Note
This notebook is located in the ./examples directory of the gwtransport repository.
Pathogen Removal in Bank Filtration Systems#
Learning Objectives#
Understand log-removal concepts for pathogen treatment assessment
Calculate pathogen removal efficiency in groundwater treatment systems
Learn how heterogeneous systems affect overall performance
Apply residence time analysis to water treatment design
Analyze seasonal variations in treatment performance
Overview#
This notebook demonstrates how to calculate pathogen removal efficiency in bank filtration systems using log-removal analysis.

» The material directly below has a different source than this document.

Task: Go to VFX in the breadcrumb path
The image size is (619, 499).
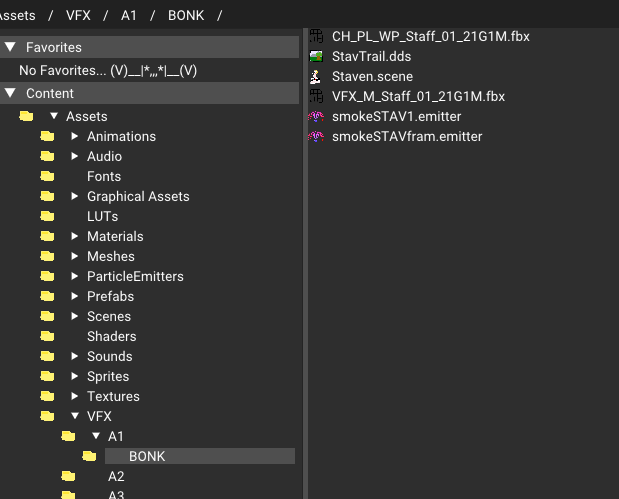Action: [x=78, y=15]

River water infiltrates through riverbank sediments, where pathogens are removed through biological decay (inactivation) and physical straining (attachment).
Key Concepts#
Log-removal: Logarithmic scale for pathogen reduction (1 log = 90%, 2 log = 99%, 3 log = 99.9%)

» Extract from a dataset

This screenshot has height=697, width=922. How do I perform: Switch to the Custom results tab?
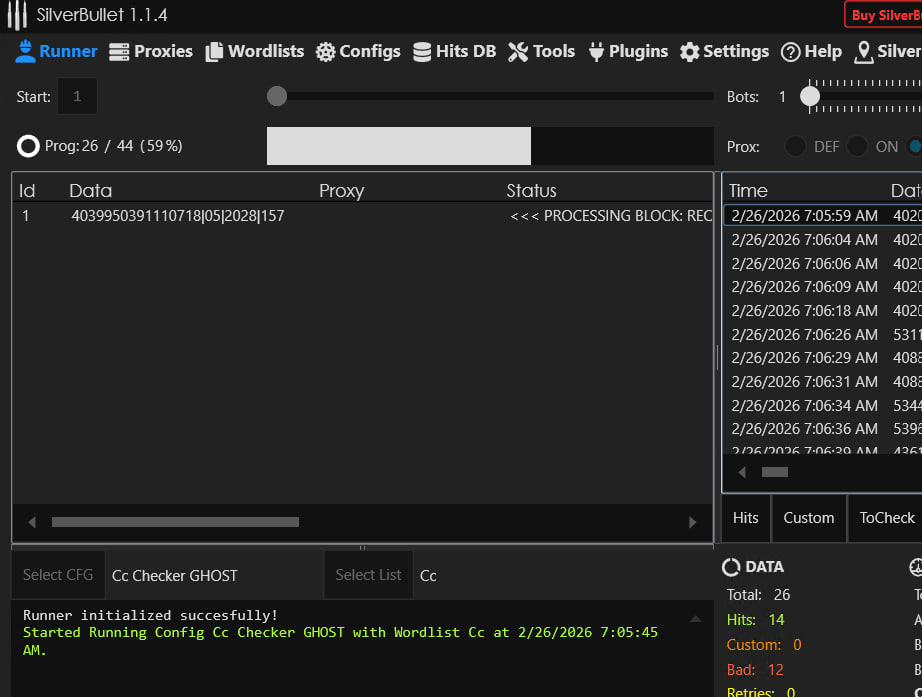click(x=808, y=518)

Two-component model: Total removal = inactivation (time-dependent) + attachment (geometry-dependent)
Heterogeneous systems: Overall performance weighted toward worst-performing flow paths
Background Reading#
Residence Time — Contact time determines removal efficiency
Pore Volume Distribution — Flow path heterogeneity affects overall performance
Theoretical Background#
Two-Component Pathogen Removal Model#
Total pathogen removal during soil passage consists of two mechanisms (Schijven and Hassanizadeh, 2000):
Inactivation (time-dependent): First-order biological decay: \(\text{LR}_\text{decay} = \mu \cdot t_{residence}\), where \(\mu\) is the log10 decay rate [log10/day]. Temperature-dependent: \(\ln(\mu_l) = a \cdot T + b\).

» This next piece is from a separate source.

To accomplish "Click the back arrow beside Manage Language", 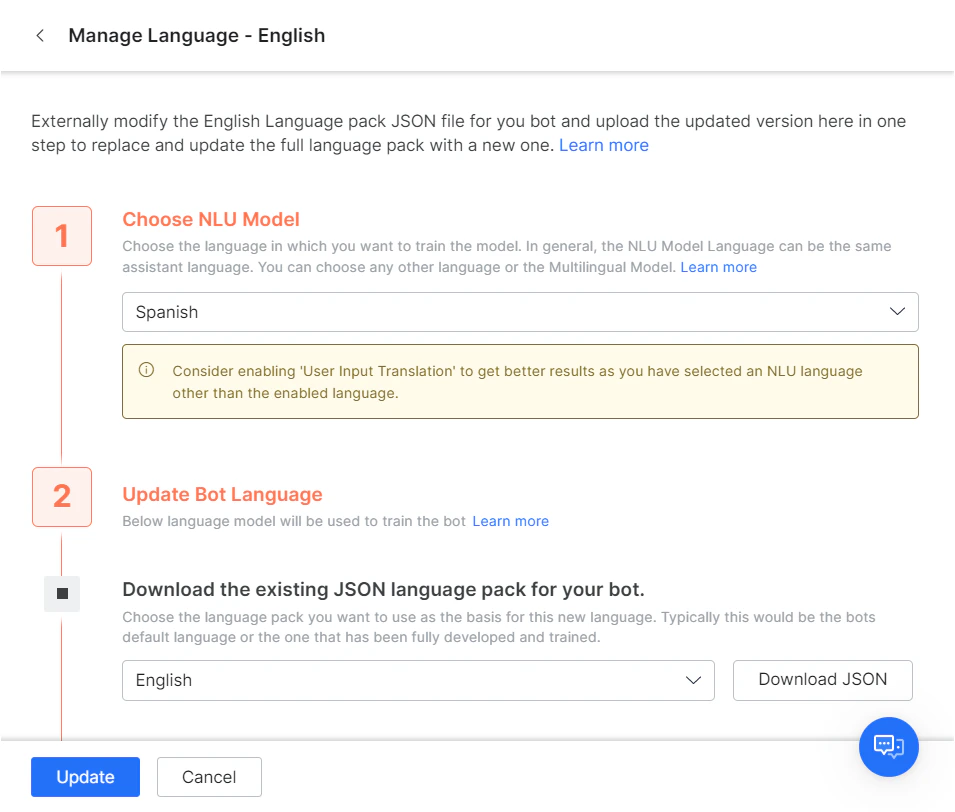I will click(39, 35).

Attachment (geometry-dependent): Physical removal by adsorption and straining. Depends on aquifer geometry, travel distance, and soil properties. At Castricum, Schijven et al. (1999) found attachment contributed ~97% of total MS2 removal.
The gwtransport.logremoval module models the time-dependent decay component. Users add geometry-dependent attachment based on site-specific knowledge.
Decay Rate Conversion#
The natural-log decay rate \(\lambda\) [1/day] relates to the log10 rate \(\mu\) by: \(\mu = \lambda / \ln(10)\). Use decay_rate_to_log10_decay_rate() to convert published rates.
See residence time for background on how contact time determines removal efficiency.
[1]:
import matplotlib.pyplot as plt
import numpy as np
from gwtransport import gamma as gamma_utils
from gwtransport.examples import generate_temperature_example_data
from gwtransport.logremoval import (
decay_rate_to_log10_decay_rate,
gamma_find_flow_for_target_mean,
gamma_mean,
parallel_mean,
residence_time_to_log_removal,
)
from gwtransport.residence_time import fraction_explained, residence_time
from gwtransport.utils import step_plot_coords
# Set random seed for reproducibility
np.random.seed(42)
plt.style.use("seaborn-v0_8-whitegrid")
print("Libraries imported successfully")
Libraries imported successfully
1. Understanding Pathogen Inactivation Rates#
Pathogen inactivation rates vary significantly between virus types and temperatures. Schijven and Hassanizadeh (2000) compiled inactivation rates from multiple studies and found that the temperature dependence follows: ln(mu_l) = a*T + b, where T is the groundwater temperature in degrees Celsius.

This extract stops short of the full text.